A highlight reel at the symposium featured clips from a selection of Nelson’s movies: Two Dollars, Emmett Till, and PBS films such as Jonestown: The Life and Death of Peoples Temple (2006) and the Emmy-winning Freedom Riders (2010).
The 2004 film A Place of Our Own, about Nelson’s upbringing in a middle-class black family, was originally intended to be a study of black resort towns. When funding proved difficult, the movie morphed into the only personal story the filmmaker has told. Nelson recounted how the Independent Television Service, which was funding the film, had to push him to finish when he tried to abandon the project in the editing room and refund their money.
In the film, Nelson appears on camera discussing how middle-class black people have to do certain things “to make white people feel comfortable.” No one had broached that topic in documentaries, he said.
Nelson’s lifelong efforts to capture conversations about race on film reverberate in today’s documentary landscape, in which more filmmakers are examining racial discord. AFI Docs films also included Welcome to Leith, scheduled to air on the upcoming season of Independent Lens, which follows a white supremacist’s recent attempts to take over a small North Dakota town.

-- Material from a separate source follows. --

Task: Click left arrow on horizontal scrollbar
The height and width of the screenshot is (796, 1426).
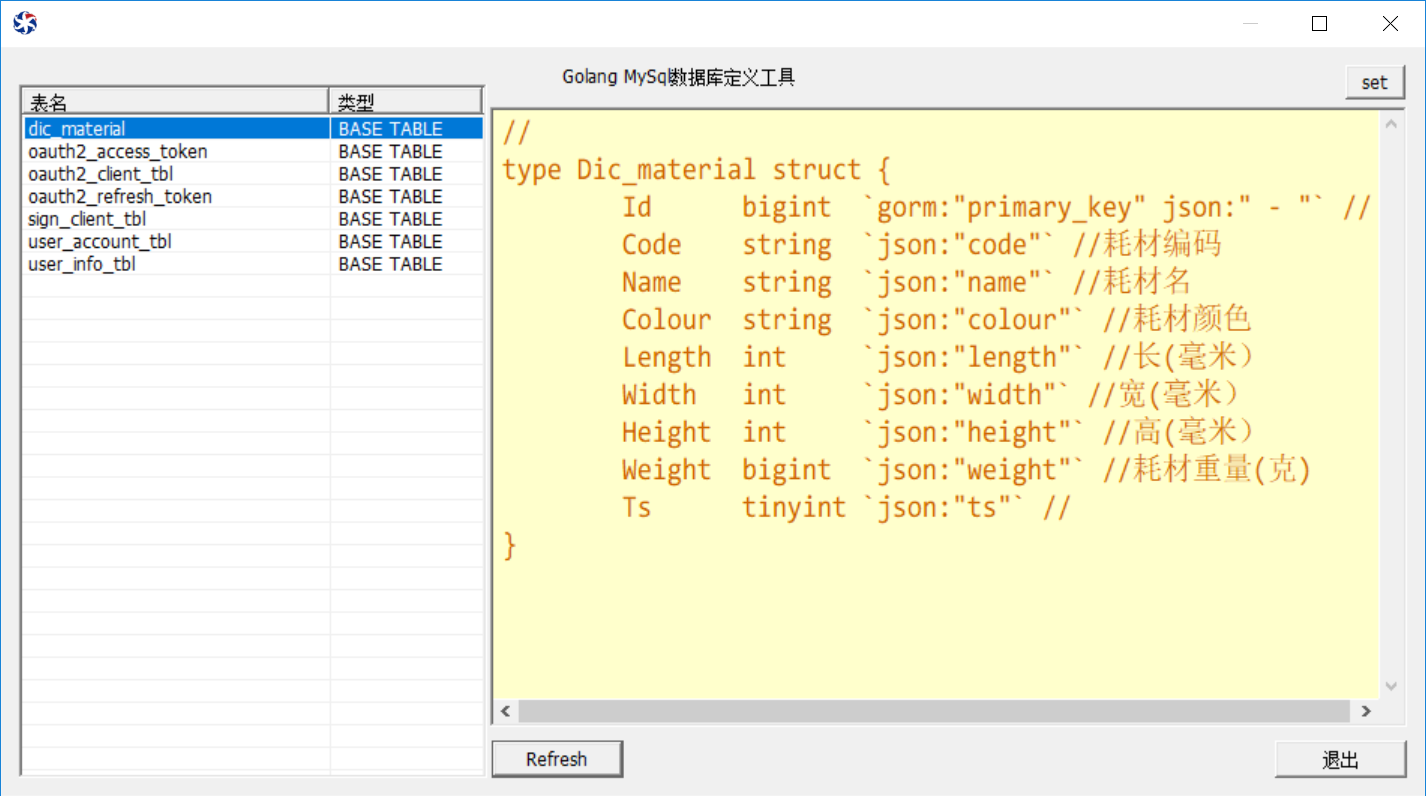Action: click(x=506, y=711)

The HBO film 3 ½ Minutes, Ten Bullets, which recounts the 2012 murder of unarmed black Florida teenager Jordan Davis by a white man, was also a hot festival ticket.
Nelson talked about his next project, a film about historically black colleges and universities, noting that HBCUs house a wealth of untapped archival material. The subject is personal, since his father graduated from Howard University, an HBCU. As always, Nelson said he aims to make movies for black audiences, not white ones.
“I’m not the explainer,” he said. “There’s this tendency to want to be the African in the Tarzan movies — you hear the drums, and Tarzan says, ‘Oh, what do those drums mean?’ ‘Oh, Tarzan, the natives are mad!’ I’m not doing that.”
“If I’m making a film on the Panthers for black people, and they see something new, then obviously most white people will see something new, also,” he added, to applause.